• _Teks Hasil Ekstraksi_:
+ + + + + + +
Menurut Koentjoroningrat (1986), pengertian kebudayaan dibagi ke dalam tiga sistem, pertama sistem budaya yang lazim disebut adat-istiadat, kedua sistem sosial di mana merupakan suatu rangkaian tindakan yang berpola dari manusia. Ketiga, sistem teknologi sebagai modal peralatan manusia untuk menyambung keterbatasan jasmaniahnya.
Berdasarkan konteks budaya, ragam kesenian terjadi disebabkan adanya sejarah dari zaman ke zaman. Jenis-jenis kesenian tertentu mempunyai kelompok pendukung yang memiliki fungsi berbeda. Adanya perubahan fungsi dapat menimbulkan perubahan yang hasil-hasil seninya disebabkan oleh dinamika masyarakat, kreativitas, dan pola tingkah laku dalam konteks kemasyarakatan.
Koentjoroningrat mengatakan, Kebudayaan Nasional Indonesia adalah hasil karya putera Indonesia dari suku bangsa manapun asalnya, yang penting khas dan bermutu sehingga sebagian besar orang Indonesia bisa mengidentifikasikan diri dan merasa bangga dengan karyanya.
Kebudayaan Indonesia adalah satu kondisi majemuk karena ia bermodalkan berbagai kebudayaan, yang berkembang menurut tuntutan sejarahnya sendiri-sendiri. Pengalaman serta kemampuan daerah itu memberikan jawaban terhadap masing-masing tantangan yang memberi bentuk kesenian, yang merupakan bagian dari kebudayaan.
+ + + + + + +
Catatan koordinat sasaran

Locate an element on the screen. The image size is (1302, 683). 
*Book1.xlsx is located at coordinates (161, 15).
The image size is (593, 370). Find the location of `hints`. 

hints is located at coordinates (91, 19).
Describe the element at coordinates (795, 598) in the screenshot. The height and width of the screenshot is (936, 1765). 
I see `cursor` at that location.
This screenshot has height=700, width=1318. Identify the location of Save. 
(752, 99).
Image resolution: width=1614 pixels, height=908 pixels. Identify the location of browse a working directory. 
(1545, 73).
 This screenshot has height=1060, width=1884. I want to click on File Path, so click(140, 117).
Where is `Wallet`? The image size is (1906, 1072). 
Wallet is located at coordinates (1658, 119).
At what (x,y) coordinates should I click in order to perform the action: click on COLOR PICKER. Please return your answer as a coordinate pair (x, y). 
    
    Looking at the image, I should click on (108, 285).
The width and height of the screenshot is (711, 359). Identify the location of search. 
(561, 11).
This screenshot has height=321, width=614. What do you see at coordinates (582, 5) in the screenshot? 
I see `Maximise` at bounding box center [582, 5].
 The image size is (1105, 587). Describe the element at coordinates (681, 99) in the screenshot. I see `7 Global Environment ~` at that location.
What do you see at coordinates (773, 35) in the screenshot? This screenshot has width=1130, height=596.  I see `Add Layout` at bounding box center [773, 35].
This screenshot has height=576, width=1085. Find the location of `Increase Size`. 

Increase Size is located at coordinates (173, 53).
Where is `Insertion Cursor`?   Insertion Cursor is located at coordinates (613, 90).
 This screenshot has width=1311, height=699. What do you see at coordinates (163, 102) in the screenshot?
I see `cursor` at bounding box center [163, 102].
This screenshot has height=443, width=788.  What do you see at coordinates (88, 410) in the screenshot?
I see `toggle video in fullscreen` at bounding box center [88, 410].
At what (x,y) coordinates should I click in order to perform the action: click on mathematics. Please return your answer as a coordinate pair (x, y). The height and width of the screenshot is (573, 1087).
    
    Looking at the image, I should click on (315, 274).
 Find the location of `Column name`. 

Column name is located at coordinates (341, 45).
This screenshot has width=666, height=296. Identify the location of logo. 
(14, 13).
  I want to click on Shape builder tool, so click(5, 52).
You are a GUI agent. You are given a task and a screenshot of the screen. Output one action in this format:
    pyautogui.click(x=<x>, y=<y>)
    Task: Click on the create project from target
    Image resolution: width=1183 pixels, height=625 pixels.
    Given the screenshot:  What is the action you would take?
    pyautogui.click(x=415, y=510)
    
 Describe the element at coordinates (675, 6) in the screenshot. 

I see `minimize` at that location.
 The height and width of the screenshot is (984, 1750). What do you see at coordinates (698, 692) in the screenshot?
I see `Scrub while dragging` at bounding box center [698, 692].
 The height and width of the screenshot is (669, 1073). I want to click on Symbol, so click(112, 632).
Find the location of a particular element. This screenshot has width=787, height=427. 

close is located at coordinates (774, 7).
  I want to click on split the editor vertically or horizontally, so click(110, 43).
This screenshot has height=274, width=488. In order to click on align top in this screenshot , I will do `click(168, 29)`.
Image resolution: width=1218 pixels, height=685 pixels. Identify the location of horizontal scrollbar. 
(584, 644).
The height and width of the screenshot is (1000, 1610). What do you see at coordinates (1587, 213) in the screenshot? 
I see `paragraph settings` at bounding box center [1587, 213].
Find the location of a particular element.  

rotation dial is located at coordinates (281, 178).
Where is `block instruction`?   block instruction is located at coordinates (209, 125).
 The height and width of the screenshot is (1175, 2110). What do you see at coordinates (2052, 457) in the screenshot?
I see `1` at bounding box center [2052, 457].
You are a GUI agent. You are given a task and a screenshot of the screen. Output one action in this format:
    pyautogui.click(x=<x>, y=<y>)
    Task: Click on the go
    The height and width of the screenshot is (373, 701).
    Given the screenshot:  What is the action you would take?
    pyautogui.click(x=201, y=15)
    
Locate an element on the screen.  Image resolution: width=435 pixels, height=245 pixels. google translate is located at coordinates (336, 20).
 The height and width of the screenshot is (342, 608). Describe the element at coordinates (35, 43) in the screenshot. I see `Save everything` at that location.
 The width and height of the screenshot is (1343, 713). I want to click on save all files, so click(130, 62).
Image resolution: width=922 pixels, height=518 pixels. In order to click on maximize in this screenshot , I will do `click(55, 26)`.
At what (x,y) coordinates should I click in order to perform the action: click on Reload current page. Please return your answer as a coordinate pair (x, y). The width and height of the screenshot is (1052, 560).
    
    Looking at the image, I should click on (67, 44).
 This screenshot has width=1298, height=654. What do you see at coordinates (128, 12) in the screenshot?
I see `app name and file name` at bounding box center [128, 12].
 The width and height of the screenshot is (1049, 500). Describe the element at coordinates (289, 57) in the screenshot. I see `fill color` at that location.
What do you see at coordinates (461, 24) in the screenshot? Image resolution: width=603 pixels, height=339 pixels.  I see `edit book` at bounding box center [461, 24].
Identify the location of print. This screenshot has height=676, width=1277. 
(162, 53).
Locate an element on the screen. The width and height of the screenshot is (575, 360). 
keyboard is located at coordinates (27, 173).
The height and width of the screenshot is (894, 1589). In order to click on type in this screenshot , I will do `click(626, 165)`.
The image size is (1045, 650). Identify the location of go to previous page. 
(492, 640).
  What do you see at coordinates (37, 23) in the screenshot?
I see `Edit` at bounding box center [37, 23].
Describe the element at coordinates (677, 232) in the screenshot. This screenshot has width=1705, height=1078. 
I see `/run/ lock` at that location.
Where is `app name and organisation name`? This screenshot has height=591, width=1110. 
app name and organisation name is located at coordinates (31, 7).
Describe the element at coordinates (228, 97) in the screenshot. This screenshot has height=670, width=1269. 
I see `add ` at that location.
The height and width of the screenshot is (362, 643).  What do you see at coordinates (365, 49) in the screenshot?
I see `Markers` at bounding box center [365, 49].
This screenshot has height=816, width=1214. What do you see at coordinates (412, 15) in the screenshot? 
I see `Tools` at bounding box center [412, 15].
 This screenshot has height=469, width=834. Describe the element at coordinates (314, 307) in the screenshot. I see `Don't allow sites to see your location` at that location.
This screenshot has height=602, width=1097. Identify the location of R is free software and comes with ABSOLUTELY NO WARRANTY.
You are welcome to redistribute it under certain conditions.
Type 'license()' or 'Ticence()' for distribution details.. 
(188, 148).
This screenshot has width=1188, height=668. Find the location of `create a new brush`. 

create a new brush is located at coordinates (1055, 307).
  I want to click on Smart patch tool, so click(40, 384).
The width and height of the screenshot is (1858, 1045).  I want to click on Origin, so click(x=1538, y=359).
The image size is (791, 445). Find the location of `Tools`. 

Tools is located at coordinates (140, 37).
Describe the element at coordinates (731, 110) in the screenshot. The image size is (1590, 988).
+ + + + + + +
• _Daftar Tugas_:
(a) Jawablah pertanyaan berikut berdasarkan teks tentang kebudayaan.
(i) Sebutan apa yang lazim dipakai untuk sistem budaya?
(ii) Tiga hal apa yang disebut sebagai penyebab perubahan hasil-hasil seni?
(iii) Mengapa kebudayaan Indonesia disebut sebagai satu kondisi majemuk?
(b) Keluarkan sebagai daftar JSON berisi string, satu string untuk setiap baris, bagian catatan yang dimulai dari baris yang memuat "The height and width of the screenshot is (1000, 1610)." dan berlanjut hingga baris yang memuat "rotation dial is", kedua baris tersebut termasuk. Lewati baris kosong.
Teks dan catatan di atas diambil dari sumber yang berbeda.

• _Daftar Jawaban_:
(a)
(i) Sistem budaya lazim disebut adat-istiadat.
(ii) Penyebabnya adalah dinamika masyarakat, kreativitas, dan pola tingkah laku dalam konteks kemasyarakatan.
(iii) Kebudayaan Indonesia disebut majemuk karena bermodalkan berbagai kebudayaan yang berkembang menurut tuntutan sejarahnya sendiri-sendiri.

(b)
[
  "The height and width of the screenshot is (1000, 1610). What do you see at coordinates (1587, 213) in the screenshot? ",
  "I see `paragraph settings` at bounding box center [1587, 213].",
  "Find the location of a particular element.  ",
  "rotation dial is located at coordinates (281, 178)."
]